Sheryl Sandberg and Beyoncé recently launched a campaign to ban calling little girls "bossy." OK, so I guess I must confess: I call my young boys, repeat BOYS, "bossy" all the time, and not in a good way.
I call them "bossy" when they insist on having their way about (1) what they're required to eat at dinner; (2) what movie we all watch together; and (3) where they sit in the family van. I call them "bossy" when they demand supreme unilateral power to enforce the rules for Risk (who actually knows how to play that game, anyway?). I call them "bossy" when they try to bulldoze a brother into swapping an esteemed Star Wars guy for a handful of cast-off Legos. They're "bossy" when they argue with me about lights out, no matter how few pages to the end of their chapter.
In fact, I call them bossy, in a bad way, whenever they act like their needs and desires matter more than anyone else's in the room. When they insist that every environment and every other human adapt to suit them, first and foremost, including their paper-thin skins. When they claim to know everything, all the time. When they disregard the effect their conduct has on other people's feelings, as we all make our way in our shared world.

--------------------------------

Task set:
1 > Do these statements agree with the essay about the word "bossy"? Answer yes or no for each, and quote the exact words from the essay that settle it.
(a) The writer calls the boys "bossy" when they argue about lights out.
(b) Sheryl Sandberg launched the campaign to ban calling little girls "bossy" on her own.
(c) The writer calls the boys "bossy" in a good way.
2 > Resume the essay about the word "bossy" from its last sentence, keeping the same voice.
You won't need the entries that come after this.

--------------------------------

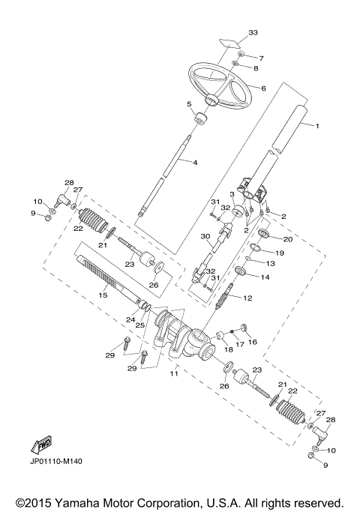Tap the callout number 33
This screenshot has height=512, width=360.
pyautogui.click(x=253, y=33)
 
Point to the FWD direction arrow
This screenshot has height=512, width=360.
pyautogui.click(x=40, y=445)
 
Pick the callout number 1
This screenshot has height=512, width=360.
pyautogui.click(x=317, y=126)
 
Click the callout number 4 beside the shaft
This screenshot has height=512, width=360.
pyautogui.click(x=194, y=163)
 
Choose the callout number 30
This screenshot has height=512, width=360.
pyautogui.click(x=205, y=236)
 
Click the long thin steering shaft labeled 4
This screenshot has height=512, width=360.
pyautogui.click(x=164, y=173)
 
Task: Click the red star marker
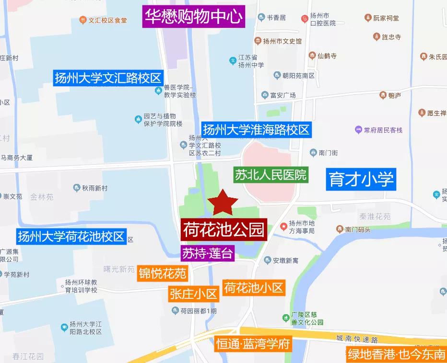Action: (222, 203)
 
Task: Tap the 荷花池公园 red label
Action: (224, 229)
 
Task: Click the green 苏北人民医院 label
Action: (271, 174)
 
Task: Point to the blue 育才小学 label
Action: (362, 179)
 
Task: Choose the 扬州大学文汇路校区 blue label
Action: (108, 78)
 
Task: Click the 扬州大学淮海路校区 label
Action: (256, 129)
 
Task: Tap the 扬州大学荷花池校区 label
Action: (71, 236)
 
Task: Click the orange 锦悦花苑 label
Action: (162, 273)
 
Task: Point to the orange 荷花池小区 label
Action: (254, 288)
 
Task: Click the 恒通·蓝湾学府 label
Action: (252, 344)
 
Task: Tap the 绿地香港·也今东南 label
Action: (396, 355)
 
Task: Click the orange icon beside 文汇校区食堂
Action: (82, 21)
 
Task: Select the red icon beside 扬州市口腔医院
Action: (305, 19)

--------------------------------

Results:
1 >
(a) Yes: "They're "bossy" when they argue with me about lights out"
(b) No: "Sheryl Sandberg and Beyoncé recently launched a campaign"
(c) No: "and not in a good way."

2 >
Yes, being called "bossy" is a bad thing, but that's because being "bossy" is a bad thing. It's uncomfortable behavior coming from anyone, woman or man, girl or boy.
In the 25 years since I graduated from law school, I've had great bosses -- truly great, inspiring leaders, teachers, supporters and friends -- who would have been mortified if anyone thought their work behavior was "bossy." Not because being called that would have intimidated them from taking on the mantle of true leadership, but because they knew true leadership is not about bossing. It's about compassion, patience and the habit of thinking about others and not just your own self. It's about that most endangered human quality, in our self-regarding culture: kindness.
Now, wouldn't it be something if we could all lean in to that.